# MKIV Jetta: Brake lights stay on on, replaced BLS, EPC on?



## WMP (Aug 4, 2002)

Hi guys!
So I read Gary's DIY thread about properly replacing the brake light switch w/o breaking it and followed the instructions exactly. Old switch didn't appear to be broken and the new one was installed correctly.
http://forums.vwvortex.com/zerothread?id=1158315
The brake lights still stay on even if the pedal is not depressed, including third brake light on wagon hatch.
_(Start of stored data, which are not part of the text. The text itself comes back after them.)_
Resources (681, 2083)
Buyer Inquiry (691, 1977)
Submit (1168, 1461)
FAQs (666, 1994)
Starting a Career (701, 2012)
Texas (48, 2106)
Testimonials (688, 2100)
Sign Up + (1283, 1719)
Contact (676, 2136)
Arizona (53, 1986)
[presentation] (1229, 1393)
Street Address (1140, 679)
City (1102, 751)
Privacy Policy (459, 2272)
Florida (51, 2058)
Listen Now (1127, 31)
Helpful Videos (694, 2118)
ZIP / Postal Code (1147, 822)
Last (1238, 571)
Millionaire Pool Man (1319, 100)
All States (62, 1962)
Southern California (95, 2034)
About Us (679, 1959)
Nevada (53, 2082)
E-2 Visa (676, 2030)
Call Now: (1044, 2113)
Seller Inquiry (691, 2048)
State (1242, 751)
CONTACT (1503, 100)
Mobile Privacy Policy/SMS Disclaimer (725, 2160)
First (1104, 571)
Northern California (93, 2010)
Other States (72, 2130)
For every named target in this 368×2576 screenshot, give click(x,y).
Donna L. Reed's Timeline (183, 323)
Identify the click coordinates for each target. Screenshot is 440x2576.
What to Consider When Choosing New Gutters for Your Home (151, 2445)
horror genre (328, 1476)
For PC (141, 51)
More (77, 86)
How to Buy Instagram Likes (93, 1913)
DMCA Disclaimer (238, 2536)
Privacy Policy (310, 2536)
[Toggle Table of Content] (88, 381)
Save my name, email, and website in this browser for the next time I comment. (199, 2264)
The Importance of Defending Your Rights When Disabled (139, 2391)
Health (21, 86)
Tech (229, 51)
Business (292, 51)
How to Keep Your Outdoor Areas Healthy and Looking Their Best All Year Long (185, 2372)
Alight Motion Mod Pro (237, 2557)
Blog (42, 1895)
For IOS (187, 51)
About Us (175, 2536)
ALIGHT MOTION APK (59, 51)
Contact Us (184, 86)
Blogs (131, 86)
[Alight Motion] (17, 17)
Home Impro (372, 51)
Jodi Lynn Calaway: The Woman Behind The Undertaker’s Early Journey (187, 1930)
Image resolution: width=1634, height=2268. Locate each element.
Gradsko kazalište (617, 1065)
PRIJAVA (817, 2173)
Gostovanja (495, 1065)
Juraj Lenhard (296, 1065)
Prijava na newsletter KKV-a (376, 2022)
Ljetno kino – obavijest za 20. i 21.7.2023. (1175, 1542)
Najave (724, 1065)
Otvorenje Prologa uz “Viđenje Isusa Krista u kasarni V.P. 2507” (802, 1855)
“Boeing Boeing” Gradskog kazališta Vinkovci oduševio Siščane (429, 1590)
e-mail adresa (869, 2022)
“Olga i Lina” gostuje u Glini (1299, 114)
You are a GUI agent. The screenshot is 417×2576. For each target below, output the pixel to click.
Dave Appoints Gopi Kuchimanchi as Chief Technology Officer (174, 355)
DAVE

This is annoying, not only because the lights are always on, but because it's dangerous for drivers behind me.
I should note that the brake lights do not stay on with the light switch turned to the 'off' position. Also, one of my headlight turn signals comes on when the lights are 'on' and I depress the brake pedal.
Ideas???


----------



## dennisgli (May 17, 2003)

*Re: MKIV Jetta: Brake lights stay on on, replaced BLS, EPC on? (WMP)*

So back up - why did you replace the brake light switch?


----------



## WMP (Aug 4, 2002)

*Re: MKIV Jetta: Brake lights stay on on, replaced BLS, EPC on? (dennisgli)*

Dennis,
I replaced the BLS because with the OE control switch in the 'on' position, all three brake lights remain lit w/o even touching the brake pedal.
Of course I assumed this to be a faulty BLS, however upon purchasing and installing a brand new BLS (late revision turquoise), the problem was still there.
I followed Gary's thread closely and from what I can tell neither of the BLS are broken as they both lock and unlock easily and both have adequate spring tension.
Gary seems to think it may be a faulty control module along the wiring harness. Any ideas before I call the dealer?
Thanks.


----------



## Zakesmbu (Mar 12, 2021)

I have a jetta 6 1.4tsi, EPC LIGHT is showing in the dash,car hasitates sometimes, and it wll go limp mode, brake lights are not working so BLS was changed but now the brake lights stay lit when turning the ignition without even pressing the brake


----------